Data shown:
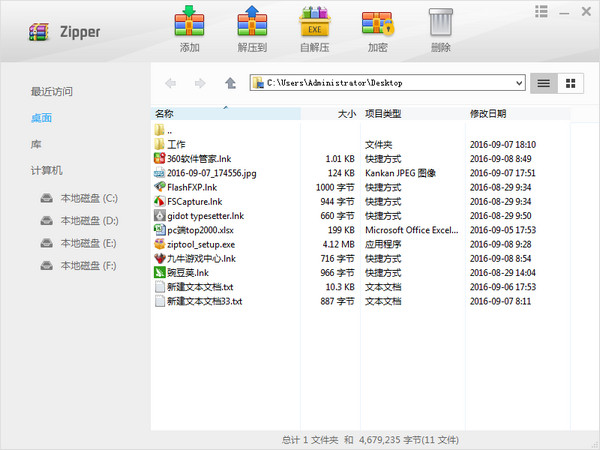Image resolution: width=600 pixels, height=450 pixels.
Task: Select the ziptool_setup.exe file
Action: coord(201,243)
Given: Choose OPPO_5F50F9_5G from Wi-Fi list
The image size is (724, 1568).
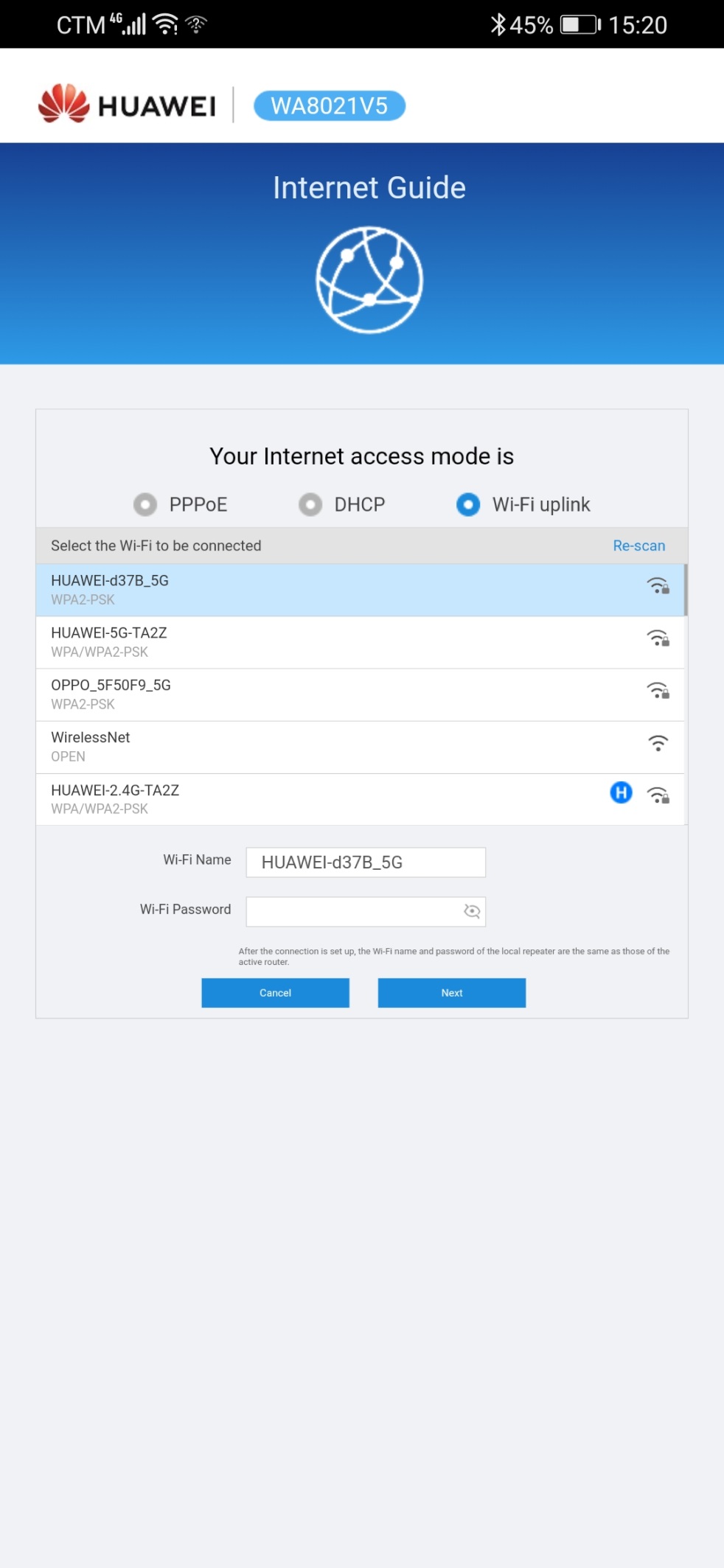Looking at the screenshot, I should 360,694.
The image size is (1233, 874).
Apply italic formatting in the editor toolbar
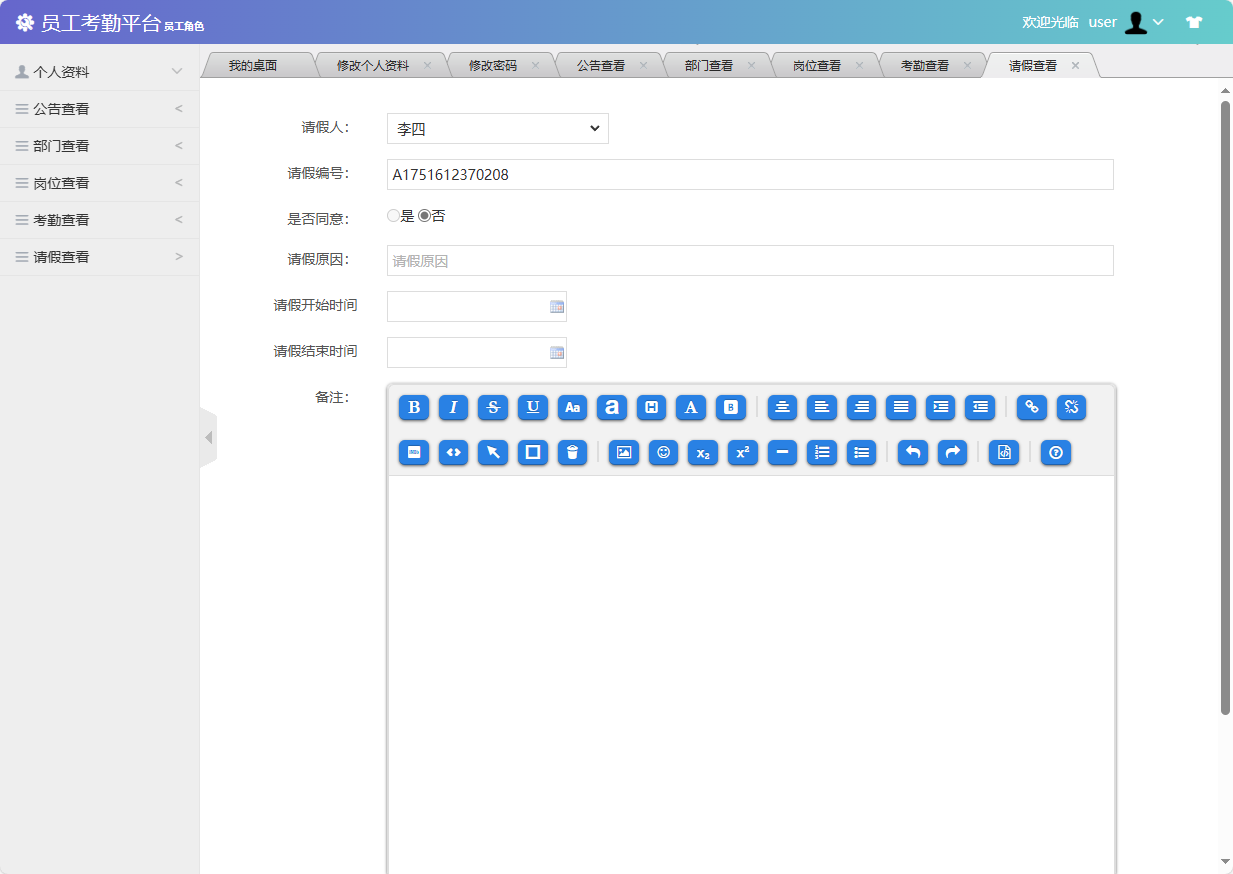click(453, 407)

Exercise brief: List each line of the listing above that contains the word "size". Case counts.

Complete answer:
The image size is (724, 1568).
The image size is (1233, 874).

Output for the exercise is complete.